Nature of the Effector of Catabolite Repression of β-Galactosidase in Escherichia coli

Abstract

Loomis, William F., Jr. (Massachusetts Institute of Technology, Cambridge, Mass.), and Boris Magasanik . Nature of the effector of catabolite repression of β-galactosidase in Escherichia coli . J. Bacteriol. 92: 170–177. 1966.—Many carbon sources were found to give rise to catabolite repression of β-galactosidase in a mutant strain of Escherichia coli lacking hexose phosphate isomerase activity. Compounds containing glucose or galactose cannot be formed from several of these carbon sources in this mutant strain, and, therefore, appear not to be required for catabolite repression of β-galactosidase.
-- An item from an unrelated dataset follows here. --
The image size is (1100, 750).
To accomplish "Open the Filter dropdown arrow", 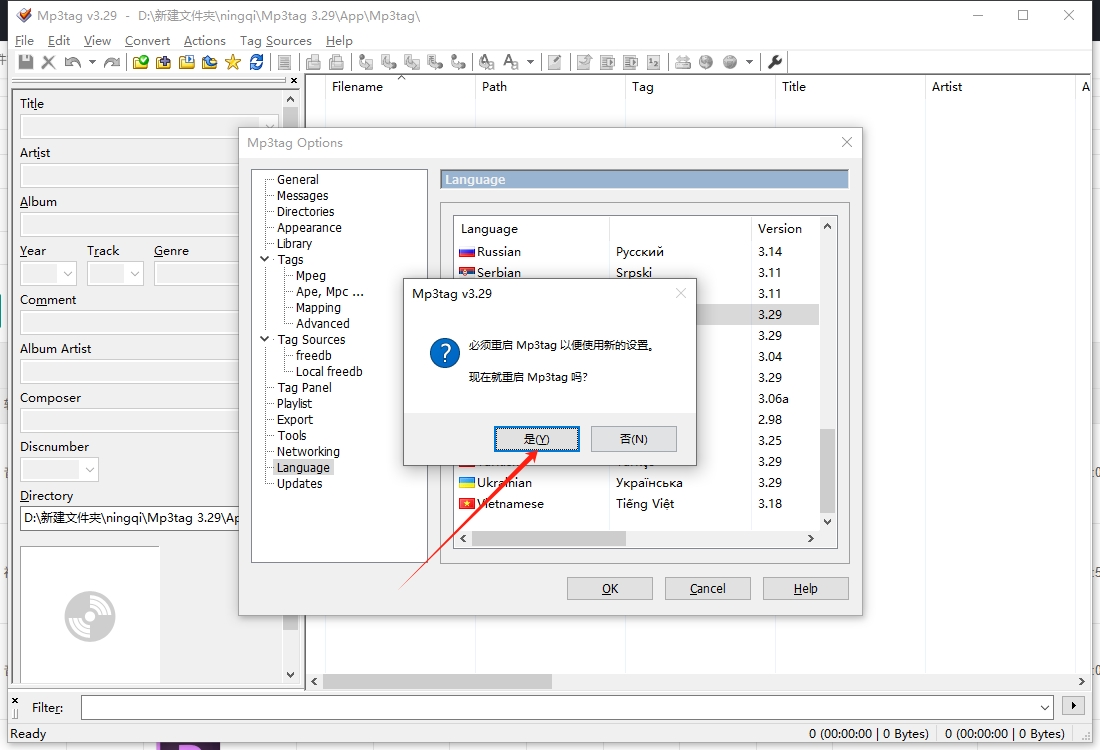I will pos(1045,707).
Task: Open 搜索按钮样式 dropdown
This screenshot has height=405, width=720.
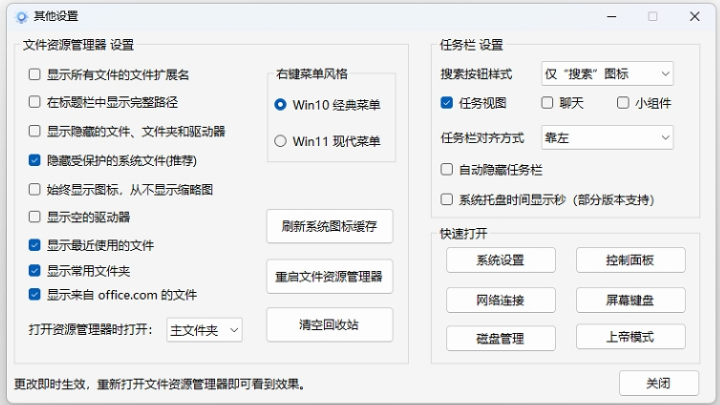Action: [x=607, y=74]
Glucose was observed to elicit catabolite repression of β-galactosidase in another mutant strain under conditions in which the formation of compounds of the citric acid cycle is inhibited. If catabolite repression of the lac operon is mediated by a single compound, it appears that the compound is related to the pentoses and trioses of intermediary metabolism. The repression of β-galactosidase by galactose in galactokinase negative strains was shown to be independent of the gene, CR , which determines catabolite sensitivity of the lac operon, and to be dependent on a functional i gene.